Shares of popular coffee chain, Starbucks, have dropped by a fifth thus far in the year-to-date period. A short-lived rebound was spurred this week when third fiscal quarter results showed profitability to be as stable as expected by Wall Street analysts. A key drag on Starbucks’s earnings was their revenue from China, which saw same-store sales tumble by -14% – doubling the slowdown witnessed in the same metric in the North American market. China has been a key growth engine for the company, which still managed to open a net 785 new stores in the world’s second-largest economy throughout fiscal 2023, but it has been plagued by fierce competition and an economic slowdown in this locale as well.
Starbucks’s Chinese operation earned $733.8 million in the quarter, an 8.1% contribution to total consolidated revenues of $9.1 billion across the company. Though that is a somewhat narrow portion of the company’s sales, the potential upside in China’s coffee market remains massive. Bloomberg notes that China has just recently become the most branded coffee shops globally with nearly 50,000 outlets, overtaking the US after a boom over the past year.
However, an economic slowdown in China has gripped consumers, slashing domestic retail sales growth to just 2% in June YoY, the weakest pace of annual growth in 18 months. Still, Circana data shows that China led overall growth in global coffee servings have weathered the slowdown, posting a 15% increase last year. That pace was triple the 5% overall rate of growth across 12 major national markets tracked by the company. That sounds great at first glance, but sustained growth in coffee sales may be partially chalked up to an ongoing price war. Starbucks’s primary competitor in China is Luckin Coffee, which sells its coffee for as low as ¥9.90 ($1.40) per cup. Nikkei Asia notes that other Chinese Starbucks competitors, including Cotti Coffee, have reduced their prices to similar levels recently.

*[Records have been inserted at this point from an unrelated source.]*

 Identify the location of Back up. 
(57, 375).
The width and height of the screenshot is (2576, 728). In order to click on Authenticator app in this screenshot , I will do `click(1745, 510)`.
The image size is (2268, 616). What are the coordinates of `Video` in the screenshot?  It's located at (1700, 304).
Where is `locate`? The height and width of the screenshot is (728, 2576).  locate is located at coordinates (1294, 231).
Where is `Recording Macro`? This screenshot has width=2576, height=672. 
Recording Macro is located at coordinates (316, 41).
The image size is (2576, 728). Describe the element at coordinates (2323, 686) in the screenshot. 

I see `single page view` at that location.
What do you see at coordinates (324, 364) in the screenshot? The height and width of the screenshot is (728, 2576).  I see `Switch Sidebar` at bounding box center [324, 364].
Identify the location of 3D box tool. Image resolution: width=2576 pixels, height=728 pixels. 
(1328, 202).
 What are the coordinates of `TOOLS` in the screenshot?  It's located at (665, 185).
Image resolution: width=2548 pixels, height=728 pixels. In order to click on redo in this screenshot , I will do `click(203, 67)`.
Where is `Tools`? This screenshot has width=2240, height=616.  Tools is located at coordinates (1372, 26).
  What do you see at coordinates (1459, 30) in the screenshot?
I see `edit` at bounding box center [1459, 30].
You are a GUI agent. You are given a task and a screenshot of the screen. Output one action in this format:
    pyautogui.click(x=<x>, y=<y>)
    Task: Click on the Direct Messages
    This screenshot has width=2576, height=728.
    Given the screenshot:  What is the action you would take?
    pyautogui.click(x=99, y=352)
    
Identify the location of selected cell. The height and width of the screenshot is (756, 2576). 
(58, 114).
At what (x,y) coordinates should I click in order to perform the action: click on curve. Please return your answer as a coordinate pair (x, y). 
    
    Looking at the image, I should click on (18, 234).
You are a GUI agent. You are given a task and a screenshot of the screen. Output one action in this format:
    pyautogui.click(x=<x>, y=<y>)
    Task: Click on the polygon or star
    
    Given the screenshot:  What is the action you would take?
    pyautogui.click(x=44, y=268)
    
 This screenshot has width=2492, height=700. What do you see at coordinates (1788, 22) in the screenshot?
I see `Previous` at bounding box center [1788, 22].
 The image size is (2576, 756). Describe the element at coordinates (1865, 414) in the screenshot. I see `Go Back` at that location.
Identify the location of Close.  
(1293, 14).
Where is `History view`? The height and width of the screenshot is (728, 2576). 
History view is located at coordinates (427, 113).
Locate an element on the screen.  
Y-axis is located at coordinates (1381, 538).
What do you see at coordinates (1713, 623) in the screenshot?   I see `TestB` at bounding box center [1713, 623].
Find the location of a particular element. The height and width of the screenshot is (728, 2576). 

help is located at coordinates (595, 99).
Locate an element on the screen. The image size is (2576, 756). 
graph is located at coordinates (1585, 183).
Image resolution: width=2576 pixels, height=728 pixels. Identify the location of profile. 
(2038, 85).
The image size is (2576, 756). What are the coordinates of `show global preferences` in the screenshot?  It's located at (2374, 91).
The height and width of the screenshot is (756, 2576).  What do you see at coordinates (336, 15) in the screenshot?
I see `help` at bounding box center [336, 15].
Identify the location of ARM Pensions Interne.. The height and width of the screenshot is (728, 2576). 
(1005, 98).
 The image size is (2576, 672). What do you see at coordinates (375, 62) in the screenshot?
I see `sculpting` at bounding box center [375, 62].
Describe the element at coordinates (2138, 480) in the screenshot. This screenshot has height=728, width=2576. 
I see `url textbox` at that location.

Luckin logged more sales than Starbucks China for the first time ever last year, making the Xiamen-headquartered firm China’s largest coffee chain. While Starbucks hasn’t engaged openly in discounting to compete with low-cost comparable beverages at Luckin, Reuters has highlighted a marked increase in previously rare discount coupons being offered by Starbucks through its own mini-programs, social media, and third-party delivery apps, which have effectively reduced the actual pricing of their most commonly ordered coffee beverages by -30% without dropping their listed price. That whittles Starbucks’ roughly ¥30.00 ($4.15) per cup down to ¥21.00 ($2.90). Because it remains dedicated to demanding a large premium – even on discounted items – Starbucks will likely find itself increasingly exposed to the substitution effect if Chinese consumer spending and economic activity is further constrained.
Starbucks’s presence in China is significant at more than 7,300 stores, equivalent to about 44% of its 16,730 store footprint in the US. The Wall Street Journal notes that Starbucks and Luckin had a similar amount of domestic locations in China three years ago. Today, Luckin boasts more than 20,000 stores and will have 3x as many as Starbucks China by the end of 2024. Though Luckin’s strategy of rapid growth and low pricing is clearly meant to crowd out Starbucks’s presence, it is becoming increasingly costly to do so amid softer sales. Same-store sales at Luckin branches fell by a steep -21%, a third more than the drop Starbucks had to swallow. Despite that, Luckin bounced back from its first operating loss in nine quarters in Q1, posting a profit of more than $1.0 billion ($144.6m) in the second quarter. Luckin Coffee’s 7.4% QoQ outlet growth was its slowest since the end of 2022, suggesting that its expansion push may need to be curbed to accommodate for a weaker Chinese consumer. Average monthly transacting customers peaked at 69.7 million, which represented 16% growth from Q1, potentially a manifestation of the aforementioned substitution effect.